Under last year’s new law, all of the monies from this new special .3% workforce enhancement training tax (made part of the unemployment tax law by approval from the U.S. Department of Labor), which is paid exclusively by employers, is solely used by the state’s community colleges as the official workforce trainer, said Aldridge.
“However, how they could use the money is subject to two components: the Workforce Training Act of 1994 and the annual plan developed by the SWIB,” he said. “The original language is clear. Now is not the time to halt the progress we’re making toward better training our workforce nor take away the SWIB’s oversight, which has been in place less than a year. With the addition of this employer-paid and agreed-to program, we’ve approximately doubled the amount previously appropriated for training our workers in Mississippi. Let’s not move backwards.”
Numerous bills mandating policies to automatically include certain health benefits, which would have increased health insurance premiums, seem to have stalled, while another bill exempting health savings accounts (HSAs) from seizure has gone to a conference committee as a result of various other exemptions added by amendments in the House and Senate, said Aldridge.

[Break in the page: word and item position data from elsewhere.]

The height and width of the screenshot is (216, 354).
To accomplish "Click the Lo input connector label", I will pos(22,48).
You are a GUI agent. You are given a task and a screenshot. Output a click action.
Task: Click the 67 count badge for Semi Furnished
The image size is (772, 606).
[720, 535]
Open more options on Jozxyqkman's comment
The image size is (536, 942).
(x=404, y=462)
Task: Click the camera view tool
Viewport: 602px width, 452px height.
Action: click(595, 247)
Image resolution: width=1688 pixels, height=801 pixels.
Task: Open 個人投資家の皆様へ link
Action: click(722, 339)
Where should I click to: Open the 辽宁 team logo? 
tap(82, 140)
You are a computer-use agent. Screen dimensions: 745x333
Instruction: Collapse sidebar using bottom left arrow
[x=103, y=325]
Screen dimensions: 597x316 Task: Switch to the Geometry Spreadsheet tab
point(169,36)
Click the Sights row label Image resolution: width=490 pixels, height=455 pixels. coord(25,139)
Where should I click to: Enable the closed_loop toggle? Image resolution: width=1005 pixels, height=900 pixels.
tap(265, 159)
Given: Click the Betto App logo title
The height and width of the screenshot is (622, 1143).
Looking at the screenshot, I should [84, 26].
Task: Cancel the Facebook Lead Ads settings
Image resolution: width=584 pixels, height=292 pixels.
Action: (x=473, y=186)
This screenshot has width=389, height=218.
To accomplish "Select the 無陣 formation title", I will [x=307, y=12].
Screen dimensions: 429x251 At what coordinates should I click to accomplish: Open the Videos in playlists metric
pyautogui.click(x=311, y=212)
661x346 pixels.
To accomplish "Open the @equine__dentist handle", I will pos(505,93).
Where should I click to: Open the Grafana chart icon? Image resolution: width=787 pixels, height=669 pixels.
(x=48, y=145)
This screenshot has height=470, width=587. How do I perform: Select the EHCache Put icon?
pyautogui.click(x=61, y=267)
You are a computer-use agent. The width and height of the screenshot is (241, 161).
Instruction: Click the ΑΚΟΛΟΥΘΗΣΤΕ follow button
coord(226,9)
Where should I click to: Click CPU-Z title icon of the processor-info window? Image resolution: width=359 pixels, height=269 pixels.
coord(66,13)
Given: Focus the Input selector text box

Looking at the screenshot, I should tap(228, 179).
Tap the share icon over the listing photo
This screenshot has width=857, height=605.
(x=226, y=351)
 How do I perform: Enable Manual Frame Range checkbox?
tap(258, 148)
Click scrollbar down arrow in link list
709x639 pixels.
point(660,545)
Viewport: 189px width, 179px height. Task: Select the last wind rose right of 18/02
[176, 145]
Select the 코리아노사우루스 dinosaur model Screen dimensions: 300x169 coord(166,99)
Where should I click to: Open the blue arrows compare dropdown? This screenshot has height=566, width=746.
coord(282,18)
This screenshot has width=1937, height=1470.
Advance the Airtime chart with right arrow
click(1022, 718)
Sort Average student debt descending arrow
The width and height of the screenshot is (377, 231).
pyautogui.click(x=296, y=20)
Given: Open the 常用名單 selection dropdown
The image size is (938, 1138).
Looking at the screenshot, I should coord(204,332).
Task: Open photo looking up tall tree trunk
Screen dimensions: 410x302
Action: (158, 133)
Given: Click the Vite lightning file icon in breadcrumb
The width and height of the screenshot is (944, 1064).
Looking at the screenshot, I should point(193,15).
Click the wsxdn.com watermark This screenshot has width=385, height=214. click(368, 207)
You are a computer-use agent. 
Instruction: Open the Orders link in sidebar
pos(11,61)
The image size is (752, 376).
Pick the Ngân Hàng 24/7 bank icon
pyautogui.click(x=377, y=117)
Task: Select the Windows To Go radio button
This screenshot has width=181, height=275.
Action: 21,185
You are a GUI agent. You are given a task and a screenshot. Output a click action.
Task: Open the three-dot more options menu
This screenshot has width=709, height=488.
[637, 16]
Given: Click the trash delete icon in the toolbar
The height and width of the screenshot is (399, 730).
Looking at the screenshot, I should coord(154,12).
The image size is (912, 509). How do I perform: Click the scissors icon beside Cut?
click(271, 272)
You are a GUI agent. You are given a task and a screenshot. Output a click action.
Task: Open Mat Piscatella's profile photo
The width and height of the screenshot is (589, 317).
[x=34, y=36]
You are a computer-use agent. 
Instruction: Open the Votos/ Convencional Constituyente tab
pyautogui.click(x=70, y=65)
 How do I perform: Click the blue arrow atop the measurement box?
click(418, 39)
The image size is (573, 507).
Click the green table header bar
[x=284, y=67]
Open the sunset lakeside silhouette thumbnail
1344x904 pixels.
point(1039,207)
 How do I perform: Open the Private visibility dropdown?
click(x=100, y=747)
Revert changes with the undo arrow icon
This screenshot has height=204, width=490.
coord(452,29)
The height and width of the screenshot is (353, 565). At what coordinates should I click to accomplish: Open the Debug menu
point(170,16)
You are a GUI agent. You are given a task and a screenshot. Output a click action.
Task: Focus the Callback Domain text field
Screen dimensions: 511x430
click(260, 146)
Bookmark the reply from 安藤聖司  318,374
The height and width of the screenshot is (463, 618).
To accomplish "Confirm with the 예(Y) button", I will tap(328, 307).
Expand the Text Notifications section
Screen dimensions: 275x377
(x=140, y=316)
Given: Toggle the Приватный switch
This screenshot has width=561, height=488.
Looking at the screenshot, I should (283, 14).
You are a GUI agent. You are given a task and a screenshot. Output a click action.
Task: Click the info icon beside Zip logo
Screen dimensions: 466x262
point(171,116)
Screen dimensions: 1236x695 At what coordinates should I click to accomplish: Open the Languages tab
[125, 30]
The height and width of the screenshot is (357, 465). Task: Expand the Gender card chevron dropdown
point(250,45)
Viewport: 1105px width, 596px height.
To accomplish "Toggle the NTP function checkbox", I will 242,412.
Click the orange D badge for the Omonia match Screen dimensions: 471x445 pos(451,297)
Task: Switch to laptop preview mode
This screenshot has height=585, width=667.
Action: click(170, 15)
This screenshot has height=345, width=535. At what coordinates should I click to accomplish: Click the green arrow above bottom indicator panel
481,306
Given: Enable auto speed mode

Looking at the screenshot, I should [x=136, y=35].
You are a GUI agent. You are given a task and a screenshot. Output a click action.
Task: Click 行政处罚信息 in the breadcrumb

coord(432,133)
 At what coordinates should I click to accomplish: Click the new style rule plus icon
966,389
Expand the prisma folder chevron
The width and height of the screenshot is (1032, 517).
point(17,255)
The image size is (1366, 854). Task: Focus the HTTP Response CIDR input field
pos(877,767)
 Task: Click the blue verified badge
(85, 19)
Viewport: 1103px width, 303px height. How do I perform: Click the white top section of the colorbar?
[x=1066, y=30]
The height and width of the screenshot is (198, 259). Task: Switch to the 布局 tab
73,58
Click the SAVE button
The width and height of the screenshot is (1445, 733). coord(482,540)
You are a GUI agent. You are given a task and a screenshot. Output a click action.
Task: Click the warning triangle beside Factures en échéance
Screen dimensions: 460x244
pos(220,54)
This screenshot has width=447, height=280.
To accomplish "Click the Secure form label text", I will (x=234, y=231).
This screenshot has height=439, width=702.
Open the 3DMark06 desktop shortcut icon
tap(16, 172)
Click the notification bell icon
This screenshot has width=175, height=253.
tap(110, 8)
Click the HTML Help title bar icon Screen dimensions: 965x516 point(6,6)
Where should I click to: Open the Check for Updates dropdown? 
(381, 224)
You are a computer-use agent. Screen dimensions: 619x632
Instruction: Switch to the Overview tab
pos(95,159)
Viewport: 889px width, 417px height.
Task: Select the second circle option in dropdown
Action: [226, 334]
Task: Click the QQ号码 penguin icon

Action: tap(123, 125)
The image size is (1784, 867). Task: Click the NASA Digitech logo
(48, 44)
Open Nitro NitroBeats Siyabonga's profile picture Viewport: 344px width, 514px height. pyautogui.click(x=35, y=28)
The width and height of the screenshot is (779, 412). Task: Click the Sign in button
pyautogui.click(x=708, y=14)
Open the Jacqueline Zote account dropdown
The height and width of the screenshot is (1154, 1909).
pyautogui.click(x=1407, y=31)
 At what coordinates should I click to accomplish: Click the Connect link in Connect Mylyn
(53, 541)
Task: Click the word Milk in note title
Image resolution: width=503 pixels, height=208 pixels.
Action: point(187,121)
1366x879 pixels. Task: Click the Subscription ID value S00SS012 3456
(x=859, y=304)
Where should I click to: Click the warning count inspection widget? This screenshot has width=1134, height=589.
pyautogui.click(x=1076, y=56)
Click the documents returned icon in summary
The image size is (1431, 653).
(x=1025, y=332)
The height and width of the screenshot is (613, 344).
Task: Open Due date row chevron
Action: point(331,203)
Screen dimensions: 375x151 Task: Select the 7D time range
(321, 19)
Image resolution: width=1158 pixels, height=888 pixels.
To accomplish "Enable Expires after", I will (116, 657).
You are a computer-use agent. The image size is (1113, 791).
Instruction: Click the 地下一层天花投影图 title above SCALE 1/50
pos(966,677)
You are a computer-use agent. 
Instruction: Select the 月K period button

“In 2005, the Legislature passed a state income tax deduction for contributions by employers and employees to HSAs similar to the federal tax laws,” he said. “Now under SB 2963, introduced by Sen. Dean Kirby, these HSAs would also be protected from seizure, execution or attachment similar to what the Legislature did a few years ago by exempting IRAs. HSAs are helping our state’s small businesses owners and employees lower health premiums up to 40%. Protecting these accounts will allow employees and the self-employed to use them for their intended purpose: paying medical expenses. There is a federal penalty for using them for any other purpose. Small business owners and their employees are the most uninsured group in our state and nation. We must continue to make every effort to assist them in affording and insuring the availability of funds for medical coverage.”
Other pending legislation addresses the prevention of identification theft, window tinting and adding manpower to a state agency, said Mabus.
“The House has an innovative bill that helps prevent ID theft,” she said. “A consumer can go online and pay $10 to freeze his credit report account, and that stops other people from using his identity. If anyone steals your wallet or digs through your garbage for a social security number or driver’s license or home address, you’re protected. But the flipside of that is, if you want to buy a car, you have to call the reporting bureau and identify yourself to remove the credit freeze. When the paperwork goes through, you can put your freeze back on.”
University of Southern Mississippi political science professor Joseph Parker said the issue of adequately funding public school education is still contentious.
“The business community is really pro-education because it directly affects the quality of workers,” he said. “You can pretty well match up the per capita income in a state with the percentage of the population with a college education. That’s a long-term investment which, at best, doesn’t show up for 15 years, and that’s hard to put on a bumper sticker.”